Image of four people, two women and two men having a conversation in an office. one woman is standing at the head of the table where the other three are sitting down around.

Many have noted the increasing gap between the values of companies based on their share price and the tangible asset values in their financial statements. One of the major components of this gap is the intangibles that are recognised as valuable by the market but are not recognised as assets by financial reporting.

The value of intangibles

The intangibles may include the value of the workforce, knowhow, customer relationships, brands and a pipeline of new products. International Financial Reporting Standards (IFRS) only allow for a restricted recognition of these assets, which is why there is a gap.

Currently, meeting the criteria of what is recognised as an asset can be a matter of judgement giving management considerable scope to decide whether they prefer to expense these costs as incurred or to capitalise them.
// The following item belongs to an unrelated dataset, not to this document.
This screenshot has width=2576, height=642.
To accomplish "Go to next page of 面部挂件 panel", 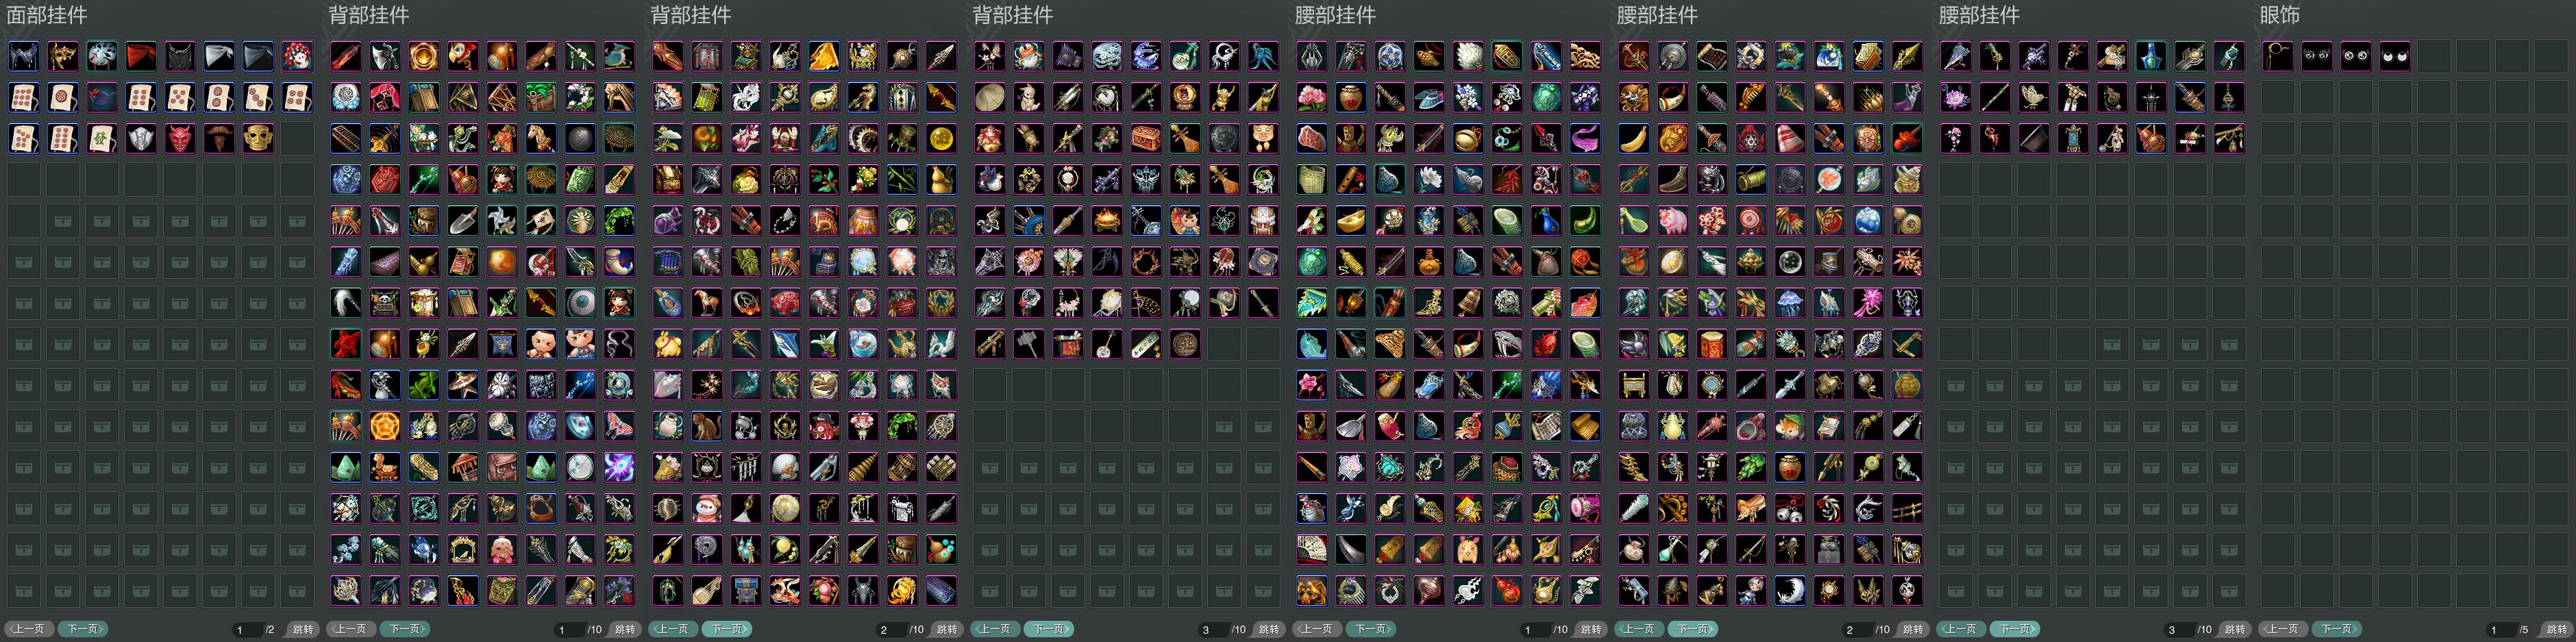I will click(82, 629).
Instinctively you assume that, though the IAS 38 criteria may be demanding, much of this expenditure must be commercially viable. Development costs seem to be written off as a matter of company choice, probably on the grounds of simplicity, prudence and to avoid losses.

To capitalise or to expense?

More international and more R&D intensive companies are more likely to capitalise and larger ones more likely to expense. Capitalisation can also be associated with earnings management and target beating. Companies in countries with stronger audit, enforcement and investor protection systems show higher occurrence and extent of capitalisation.

There is a general support for the existing model among stakeholders in terms of asset recognition rather than blanket expensing approach as under US standards, despite their awareness of the inconsistencies in application. IFRS could require, and companies should provide, much better disclosures than currently. 

So what does this mean for the intangibles gap? 

Some believe that companies should recognise more of their intangibles in their financial statements if those are to remain relevant. Acquisitive companies will be more likely to do so, but those growing organically are much less likely to do so.

However, companies generally seem reluctant to recognise as assets the one sort of intangible they should - their investment in new products or processes - or even discuss them at length in the narrative sections. It seems likely that they would be even more reluctant with the other 'missing' intangibles. No sign of that gap closing.